D'ailleurs Michon est assez lucide sur ce plan. Témoin, ce qu'il dit de certains de ses "collègues": "Le miracle initial, on est bien tenté de le transformer en métier" (p.148) ou "J'y vois la plupart du temps la vocation transformée en carrière" (p.180).
Ainsi Michon nous tire hors de la boulimie de lectures de divertissement pour nous mener vers la magnifique lenteur de la saveur des grands textes. Il s'en explique avec un mélange de naïveté voulue, de simplicité et d'orgueil désespéré. La lecture de ce livre nous conduit vers des hauteurs d'où nous redescendons avec un certain malaise dû à nos propres renoncements comme à la fadeur de la production courante. Ne dit-il pas: "L'art n'est rien, mais nous n'avons que l'art".

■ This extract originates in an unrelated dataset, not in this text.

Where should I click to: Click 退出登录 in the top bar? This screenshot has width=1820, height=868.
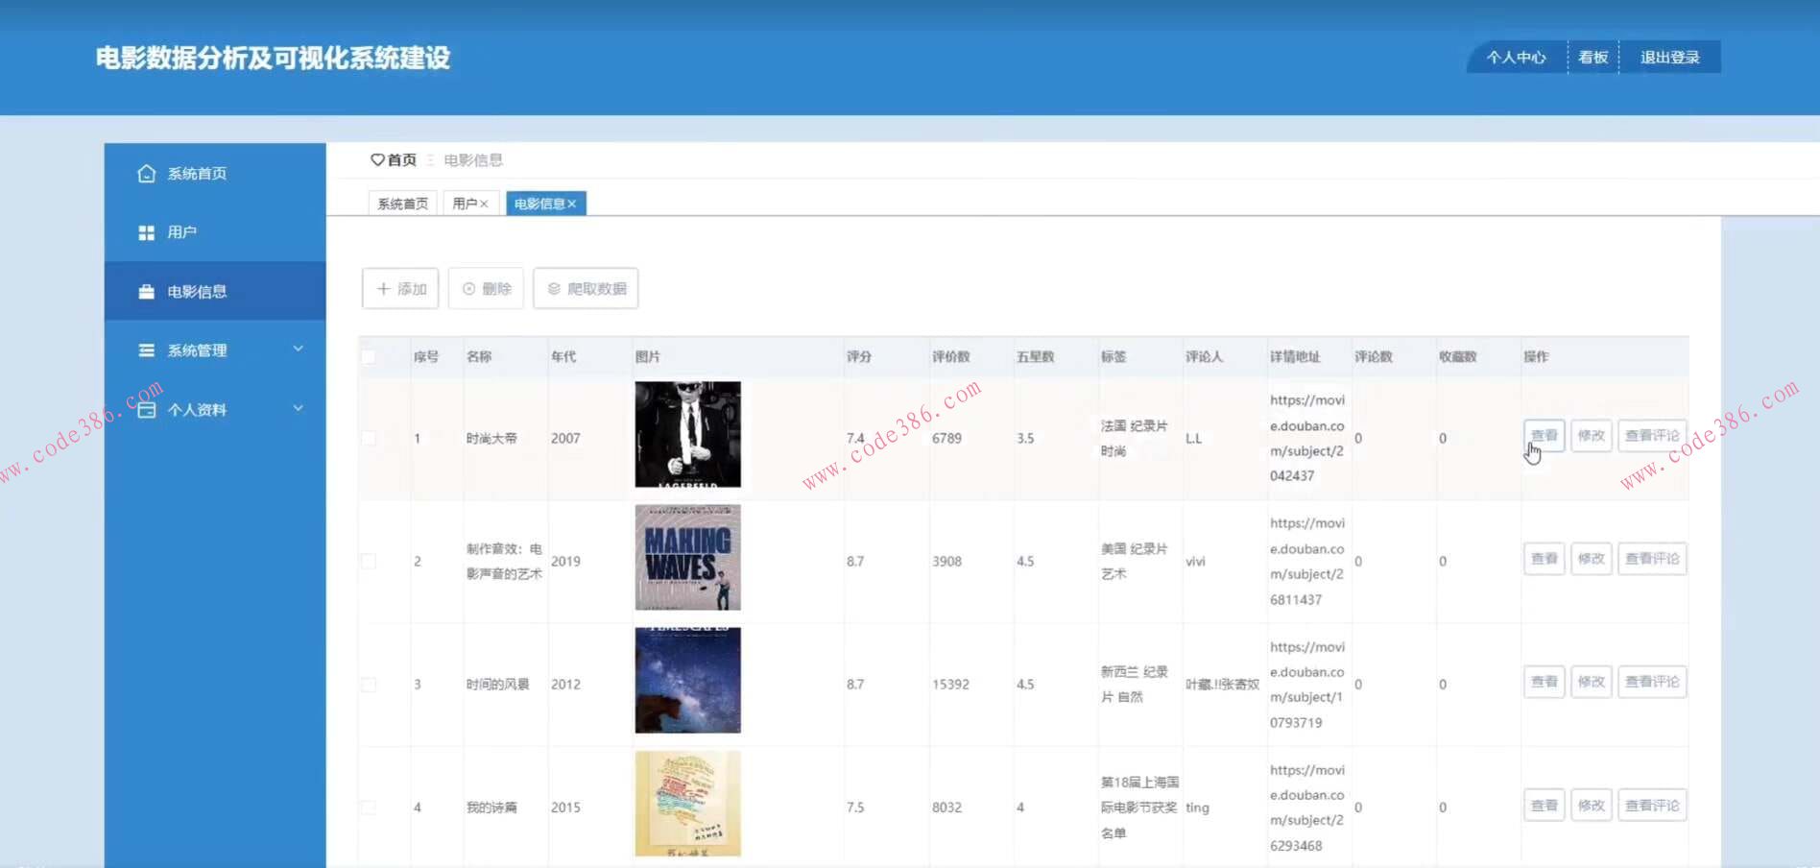[1668, 57]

La Littérature, sinon rien 8 étoiles

Sa notoriété n’apparait pas à la mesure des innombrables entretiens, articles, études, colloques qui lui ont été consacrés depuis son premier récit à presque 40 ans publié chez Gallimard. Petit garçon du fond de la campagne creusoise il a grandi sans père entre une mère institutrice et des grands-parents s’exprimant en patois. A la faveur de mai 68, après s’être essayé au rock’n’roll, il dévie d’une carrière d’enseignant pour devenir à peu près bon à rien, vainement tenté par un besoin d’écrire sous l’influence notamment du nouveau roman. Quand enfin en 1984 il parvient à produire un texte publiable il déboule de façon inattendue sur la scène littéraire. Ce sera « Vies minuscules » (moins de 2000 ex. vendus la première année), suivi depuis d’une quinzaine d’ouvrages dont l’un couronné du Grand Prix de l’Académie Française.

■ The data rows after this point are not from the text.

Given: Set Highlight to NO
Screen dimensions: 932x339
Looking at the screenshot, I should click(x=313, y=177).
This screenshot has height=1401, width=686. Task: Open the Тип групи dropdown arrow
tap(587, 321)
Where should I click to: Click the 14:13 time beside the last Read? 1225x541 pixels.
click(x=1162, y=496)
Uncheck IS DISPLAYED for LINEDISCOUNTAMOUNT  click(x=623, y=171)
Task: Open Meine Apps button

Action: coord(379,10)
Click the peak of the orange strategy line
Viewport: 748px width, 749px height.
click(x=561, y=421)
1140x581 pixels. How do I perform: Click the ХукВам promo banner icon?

Le thème de la vie recréée traverse quasiment toute son œuvre. A partir des noms réels de personnages obscurs ou misérables suggérés par des archives ou par des peintures il invente des biographies non sans y projeter une part de lui-même surtout quand il affirme : « Je ne suis pas ce que j’écris ». Ses propos sur la littérature ressentie comme un art sont là pour suggérer les grands auteurs qui ont façonné chez lui une écriture poétique, un style bref mais tonique, le choix des mots susceptibles de rythmer la prose. A 15 ans il se serait contenté de n’être qu’une réincarnation de Rimbaud. Dans la trentaine d’entretiens du présent recueil étalés entre 1987 et 2007, interrogé sur la genèse de ses principaux récits, il raconte sobrement le processus de la création qui est le sien, ce besoin mêlé de souffrance de l’écrivain qui n’écrit pas pendant des mois, parfois plus. Puis vient l’euphorie de la délivrance comme une nouvelle vague irrépressible qui active la main enfin prête à écrire.